Night in the Woods – Review
There’s a lot to relate to in Infinite Fall’s somewhat naval gazing indie Night in the Woods. For the better part ten hours you get to know Mae, her complicated relationships with her family and friends, and start to slowly peel back the layers of Mae’s psyche that caused her to dropout and run away from college. Much of it is beautifully drawn and the soundtrack is top notch for this type of game. Then somewhat out of nowhere someone else grabs the wheel and turns what could’ve been a poignant story into sheer lunacy from which it can’t possibly recover. This is our review of Night in the Woods.
We had our first experience with Night in the Woods several years ago at Sony’s PSX Event in Las Vegas. At the time it was one of the more memorable titles that billed itself as sort of a Wonder Years game with anthropomorphized animals in the lead roles. Now so many years later when we finally get to see the game, we’re pleased to see much of that relatable experience is there.
You play as Mae as you return home after having recently dropped out of a brief stint at college. The tutorial segment sees you navigate a train station briefly before being confronted by the local 50 who fortunately is Mae’s aunt who takes him home to see her parents where the story picks up.
What follows are a series of moments that may hit a little close to home for many of us. Your parents try and fail to understand your decisions. Your friends you haven’t seen in a while are drifting away in their own respective worlds. The town in which you grew up is changing and you have history both good and bad with the locals that is reflective in every conversation. You get a little too drunk at a party and embarrass yourself. In our favorite sequence you manage to rekindle a friendship but engaging in some hijinks at the nearly abandoned old mall. Again, all of this is set to a consistently top notch soundtrack.
But as the game starts to reach a natural conclusion and you’ll finally address your demons with your friends and family, you witness a kidnapping and the game changes tone almost completely. You start to have strange and pointless nightmares that seem to serve only as filler to pad out the playtime of the game as you hunt for ghostly bandmembers to complete the nightmare. Your motley crew starts a ghost hunt to make sense of the strange occurrences and disappearances in the town. The culminates in a mine where your confronted with some strange truths and your teams makes even stranger decisions to handle such truths. We want to avoid spoilers but we were just scratching our heads as the crew almost made light what’s happening moments before one last jam session instead of, say calling the police.
There’s a beautiful game to play here for the first 5-6 hours but once people start disappearing the game begins to stumble and frankly never gets back on track again which makes the back half of the game more of a chore than it should be (especially due to those damn nightmare levels). Here’s the breakdown.
What works well
The devs do a great job of making these animals relatable through Mae’s very real experiences with social anxiety and general aimlessness in life.
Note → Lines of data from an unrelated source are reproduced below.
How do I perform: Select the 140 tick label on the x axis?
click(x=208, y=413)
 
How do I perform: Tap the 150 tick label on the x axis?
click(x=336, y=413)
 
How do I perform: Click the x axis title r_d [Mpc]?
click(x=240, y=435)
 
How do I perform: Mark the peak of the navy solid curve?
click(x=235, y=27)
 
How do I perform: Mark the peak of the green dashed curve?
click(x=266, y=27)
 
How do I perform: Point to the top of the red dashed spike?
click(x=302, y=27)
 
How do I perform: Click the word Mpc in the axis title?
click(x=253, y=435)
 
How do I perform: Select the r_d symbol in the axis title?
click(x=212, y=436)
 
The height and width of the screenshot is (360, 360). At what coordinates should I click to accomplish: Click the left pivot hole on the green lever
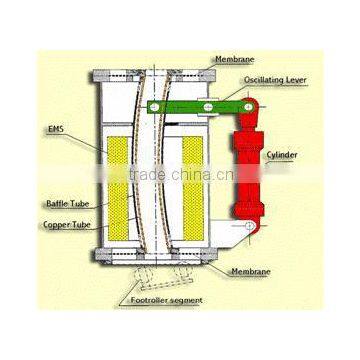[157, 106]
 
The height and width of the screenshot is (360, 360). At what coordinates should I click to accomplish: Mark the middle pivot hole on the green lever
[207, 106]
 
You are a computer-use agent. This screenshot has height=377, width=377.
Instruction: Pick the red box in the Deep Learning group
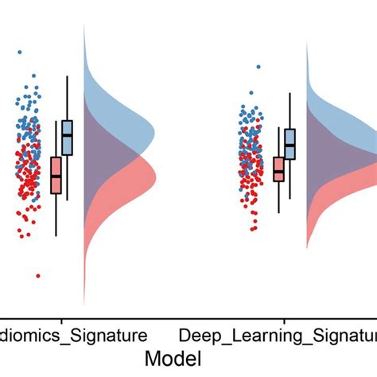[278, 170]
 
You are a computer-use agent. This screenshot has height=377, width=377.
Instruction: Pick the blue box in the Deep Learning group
[290, 144]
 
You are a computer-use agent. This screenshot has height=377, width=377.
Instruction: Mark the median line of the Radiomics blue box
[67, 135]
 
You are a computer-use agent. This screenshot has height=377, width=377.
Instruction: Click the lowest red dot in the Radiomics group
[37, 275]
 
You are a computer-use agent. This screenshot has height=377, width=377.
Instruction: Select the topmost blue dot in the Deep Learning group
[258, 68]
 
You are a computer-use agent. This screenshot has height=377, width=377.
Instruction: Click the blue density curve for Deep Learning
[334, 111]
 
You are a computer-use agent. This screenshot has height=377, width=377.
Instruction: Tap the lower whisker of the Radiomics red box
[56, 215]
A game focused entirely on that would be outstanding.
What doesn’t work well
Well the second half twist that is a complete shift and seems like it belongs in a completely separate game brings this whole experience down. Instead of rebuilding a tenuous relationship with a friend and coming to terms with my own issues, I’m mashing the square button to kick a dude in the face.
Overall: Good but skippable
We highly encourage you to check out the soundtrack and maybe watch some Let’s Play videos to get a sense of the style before you decide to invest. Also just know instead of dealing with complexity of adolescence the game opts to simply point at it before getting distracted by balls out ridiculous plot that’s shoehorned into the game with bare bones foreshadowing.